Somehow, though, the excitement just wasn’t there. Instead, I felt a sense of foreboding resoluteness. With how much attention I was already garnering, my chances of slipping away and escaping during selections was becoming less and less likely by the moment. Setting aside that it was extremely rare for six guilds to be drawn to the same candidate, no one would ignore the disappearance of the girl who had drawn the notice of Sarnas, who rarely, if ever, bothered to make an appearance, let alone issue an interest slip.

I had worked so hard to craft the image of being just another student. Healers just weren’t that rare. There was no reason I should have gotten interest slips from every guild.

I closed my eyes, tipping back in my chair so it rested against the desk.

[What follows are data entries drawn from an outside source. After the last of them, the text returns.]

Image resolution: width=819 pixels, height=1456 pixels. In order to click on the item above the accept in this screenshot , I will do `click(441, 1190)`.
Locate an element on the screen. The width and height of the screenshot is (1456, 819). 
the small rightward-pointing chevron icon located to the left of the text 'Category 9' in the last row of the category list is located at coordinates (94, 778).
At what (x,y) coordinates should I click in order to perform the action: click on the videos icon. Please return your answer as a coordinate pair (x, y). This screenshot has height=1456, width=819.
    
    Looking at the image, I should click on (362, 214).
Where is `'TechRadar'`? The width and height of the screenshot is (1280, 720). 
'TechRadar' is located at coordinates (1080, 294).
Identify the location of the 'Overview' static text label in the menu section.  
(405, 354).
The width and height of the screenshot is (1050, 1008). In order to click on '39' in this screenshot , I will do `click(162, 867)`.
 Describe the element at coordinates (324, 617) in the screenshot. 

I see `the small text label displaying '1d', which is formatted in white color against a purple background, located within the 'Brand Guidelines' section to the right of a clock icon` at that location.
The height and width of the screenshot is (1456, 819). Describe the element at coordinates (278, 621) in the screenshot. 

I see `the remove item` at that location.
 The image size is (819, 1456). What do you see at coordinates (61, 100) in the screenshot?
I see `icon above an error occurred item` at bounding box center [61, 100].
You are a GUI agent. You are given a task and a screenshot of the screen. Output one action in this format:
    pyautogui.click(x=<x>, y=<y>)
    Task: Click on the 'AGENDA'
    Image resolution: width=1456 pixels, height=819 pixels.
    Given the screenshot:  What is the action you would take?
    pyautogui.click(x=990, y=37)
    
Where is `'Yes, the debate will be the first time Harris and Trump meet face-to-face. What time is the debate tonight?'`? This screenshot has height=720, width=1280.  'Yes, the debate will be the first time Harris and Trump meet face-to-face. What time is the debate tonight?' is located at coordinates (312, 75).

I put my head back and took another sip of my water while I pulled out the phone I had found shoved in the pocket of my fatigues when I awoke in the courtyard.

Popping it open, I saw I had a couple of missed texts: three from Sabina, Zane’s younger sister and pack oracle in training, and one from Zane letting me know he was coming to get his truck but he’d leave my bike back in the shed he’d built for it. I pondered what to say to Sabina, knowing she would continue to text me mercilessly. I decided on a simple, succinct reply consisting of three emojis: two thumbs up, a smiley face, a phone, and a clock, hoping I had adequately gotten my message that all was well and I’d call her later.

But knowing her, she’d probably find some highly inappropriate meaning behind my text, just as she had when I sent eggplant and peach to Zane to indicate we needed fruits and vegetables for the meal I was planning. Awkward.